Does this apply to both Small Semantic Model Storage format and Large Semantic Model Storage format, or only the Large Semantic Model Storage format?
Best regards, Frithjof
Hi Chris, could you please redirect me any articles that you wrote on 1. Import models in powerbi desktop vs 2. Semantic model (imported) but part of premium workspace consumed via direct query(earlier live). Which is better in terms of performance etc?
That’s an “it depends” question and I haven’t written any blog posts on it. But live connections are not the same thing as creating a composite model and DirectQuery to a published semantic model.

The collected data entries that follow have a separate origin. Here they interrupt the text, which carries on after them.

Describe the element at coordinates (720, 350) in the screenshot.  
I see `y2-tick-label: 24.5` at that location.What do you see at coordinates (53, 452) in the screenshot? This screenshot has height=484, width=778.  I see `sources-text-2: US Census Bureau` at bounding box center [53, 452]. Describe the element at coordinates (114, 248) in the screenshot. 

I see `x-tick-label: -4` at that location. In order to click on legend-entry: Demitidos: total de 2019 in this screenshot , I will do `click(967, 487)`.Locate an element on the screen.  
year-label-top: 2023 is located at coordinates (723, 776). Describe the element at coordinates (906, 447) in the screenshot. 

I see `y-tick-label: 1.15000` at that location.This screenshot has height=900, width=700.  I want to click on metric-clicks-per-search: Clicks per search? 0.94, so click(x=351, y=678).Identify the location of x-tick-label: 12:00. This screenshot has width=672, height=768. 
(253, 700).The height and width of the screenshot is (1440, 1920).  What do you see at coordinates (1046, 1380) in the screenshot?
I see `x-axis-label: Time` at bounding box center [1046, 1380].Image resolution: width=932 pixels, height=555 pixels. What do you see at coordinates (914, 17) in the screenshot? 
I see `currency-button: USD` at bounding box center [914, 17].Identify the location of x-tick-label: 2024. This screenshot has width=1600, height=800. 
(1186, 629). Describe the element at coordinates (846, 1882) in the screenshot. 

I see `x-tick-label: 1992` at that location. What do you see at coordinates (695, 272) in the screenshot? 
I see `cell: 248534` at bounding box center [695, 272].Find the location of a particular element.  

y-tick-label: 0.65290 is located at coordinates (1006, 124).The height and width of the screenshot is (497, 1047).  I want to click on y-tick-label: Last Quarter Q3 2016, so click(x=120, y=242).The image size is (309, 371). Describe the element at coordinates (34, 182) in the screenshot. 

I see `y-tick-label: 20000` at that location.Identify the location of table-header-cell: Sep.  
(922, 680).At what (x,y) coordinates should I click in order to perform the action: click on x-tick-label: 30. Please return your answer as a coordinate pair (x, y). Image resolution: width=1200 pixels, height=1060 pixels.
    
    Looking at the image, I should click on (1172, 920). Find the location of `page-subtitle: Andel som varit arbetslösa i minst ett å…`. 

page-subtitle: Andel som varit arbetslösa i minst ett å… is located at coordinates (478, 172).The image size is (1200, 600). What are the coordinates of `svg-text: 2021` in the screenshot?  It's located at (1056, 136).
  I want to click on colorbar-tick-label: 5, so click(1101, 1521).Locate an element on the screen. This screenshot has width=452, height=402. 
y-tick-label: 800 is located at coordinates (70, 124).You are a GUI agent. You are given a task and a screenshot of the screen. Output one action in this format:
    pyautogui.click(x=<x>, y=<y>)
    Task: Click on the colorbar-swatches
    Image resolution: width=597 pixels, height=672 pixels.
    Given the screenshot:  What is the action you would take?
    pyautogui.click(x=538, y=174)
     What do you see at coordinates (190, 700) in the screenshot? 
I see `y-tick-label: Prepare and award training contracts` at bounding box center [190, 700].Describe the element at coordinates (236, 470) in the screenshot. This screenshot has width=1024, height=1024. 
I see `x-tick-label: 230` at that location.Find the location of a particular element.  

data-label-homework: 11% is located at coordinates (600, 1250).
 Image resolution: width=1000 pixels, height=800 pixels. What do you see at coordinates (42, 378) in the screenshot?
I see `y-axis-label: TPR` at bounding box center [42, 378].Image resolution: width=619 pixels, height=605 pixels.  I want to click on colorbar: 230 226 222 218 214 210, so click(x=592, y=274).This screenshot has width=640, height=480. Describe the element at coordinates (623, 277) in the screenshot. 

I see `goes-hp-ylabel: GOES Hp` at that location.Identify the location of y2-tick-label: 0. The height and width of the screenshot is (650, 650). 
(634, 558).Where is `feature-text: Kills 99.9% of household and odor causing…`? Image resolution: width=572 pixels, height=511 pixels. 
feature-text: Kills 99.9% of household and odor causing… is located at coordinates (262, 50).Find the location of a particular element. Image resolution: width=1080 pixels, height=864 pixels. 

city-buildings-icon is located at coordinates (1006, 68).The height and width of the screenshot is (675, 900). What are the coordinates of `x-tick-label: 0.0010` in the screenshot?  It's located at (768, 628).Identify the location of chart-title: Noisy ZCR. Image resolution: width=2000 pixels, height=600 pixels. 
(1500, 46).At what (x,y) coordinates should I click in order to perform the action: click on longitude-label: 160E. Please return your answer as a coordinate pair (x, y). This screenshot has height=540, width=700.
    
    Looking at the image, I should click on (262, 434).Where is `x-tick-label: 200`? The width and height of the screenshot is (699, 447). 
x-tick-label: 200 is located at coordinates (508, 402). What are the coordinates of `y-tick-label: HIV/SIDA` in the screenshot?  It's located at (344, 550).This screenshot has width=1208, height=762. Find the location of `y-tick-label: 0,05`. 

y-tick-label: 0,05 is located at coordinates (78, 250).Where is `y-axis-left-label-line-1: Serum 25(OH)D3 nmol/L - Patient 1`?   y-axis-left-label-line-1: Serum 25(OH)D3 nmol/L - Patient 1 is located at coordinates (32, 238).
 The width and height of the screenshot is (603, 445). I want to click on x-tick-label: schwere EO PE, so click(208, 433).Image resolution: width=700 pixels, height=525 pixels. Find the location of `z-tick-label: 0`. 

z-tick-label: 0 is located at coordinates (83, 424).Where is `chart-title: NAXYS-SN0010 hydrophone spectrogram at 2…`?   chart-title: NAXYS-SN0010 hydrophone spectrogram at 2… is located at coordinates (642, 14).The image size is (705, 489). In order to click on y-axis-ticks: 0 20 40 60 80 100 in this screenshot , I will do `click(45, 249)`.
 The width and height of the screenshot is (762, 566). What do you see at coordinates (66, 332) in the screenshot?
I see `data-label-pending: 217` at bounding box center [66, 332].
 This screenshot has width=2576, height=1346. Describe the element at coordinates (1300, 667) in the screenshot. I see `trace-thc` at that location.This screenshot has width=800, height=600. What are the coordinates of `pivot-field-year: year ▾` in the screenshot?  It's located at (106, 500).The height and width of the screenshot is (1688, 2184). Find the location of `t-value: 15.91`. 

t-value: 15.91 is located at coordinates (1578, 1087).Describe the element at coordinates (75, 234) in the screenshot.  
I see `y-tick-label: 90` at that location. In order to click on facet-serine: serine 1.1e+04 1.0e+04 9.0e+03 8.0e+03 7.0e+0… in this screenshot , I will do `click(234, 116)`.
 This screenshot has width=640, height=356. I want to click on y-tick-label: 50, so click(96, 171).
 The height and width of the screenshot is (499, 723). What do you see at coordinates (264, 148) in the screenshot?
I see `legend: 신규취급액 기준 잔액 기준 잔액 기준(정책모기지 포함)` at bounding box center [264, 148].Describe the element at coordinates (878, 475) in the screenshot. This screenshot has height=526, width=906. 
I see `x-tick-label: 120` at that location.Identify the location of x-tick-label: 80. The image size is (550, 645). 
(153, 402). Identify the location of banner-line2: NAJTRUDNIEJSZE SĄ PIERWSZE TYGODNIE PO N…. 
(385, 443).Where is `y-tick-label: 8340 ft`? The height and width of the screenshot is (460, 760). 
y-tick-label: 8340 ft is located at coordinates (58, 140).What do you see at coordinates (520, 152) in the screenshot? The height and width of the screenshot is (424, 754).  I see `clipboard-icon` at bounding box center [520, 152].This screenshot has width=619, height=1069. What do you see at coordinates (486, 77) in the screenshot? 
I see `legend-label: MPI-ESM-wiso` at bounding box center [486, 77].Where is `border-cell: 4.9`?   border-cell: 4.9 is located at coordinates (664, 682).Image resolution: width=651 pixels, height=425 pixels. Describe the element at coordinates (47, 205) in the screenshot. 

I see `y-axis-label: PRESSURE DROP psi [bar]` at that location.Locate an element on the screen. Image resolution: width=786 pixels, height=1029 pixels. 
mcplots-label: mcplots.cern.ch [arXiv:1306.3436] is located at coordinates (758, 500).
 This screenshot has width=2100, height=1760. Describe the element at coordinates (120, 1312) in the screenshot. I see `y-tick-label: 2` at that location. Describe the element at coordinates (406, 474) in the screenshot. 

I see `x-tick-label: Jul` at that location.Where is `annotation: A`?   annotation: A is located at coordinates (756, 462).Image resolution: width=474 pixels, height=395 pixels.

Thanks for clarifications. Customer wants to have one centralized semantic model for all reporting (semantic model developer vs powerbi report creators). Size is huge in terms of fact table. Replicating same in each powerbi desktop(pbix) vs having light weight pbix with UI visuals… (No direct query to source – azure). All tables are imported. But in terms of performance implications, I am not finding much articles (best practices and experiences) and hence the question
Using one central semantic model and building reports with Live connections seems like the best choice here. There won’t be any report performance implications for using Live connections.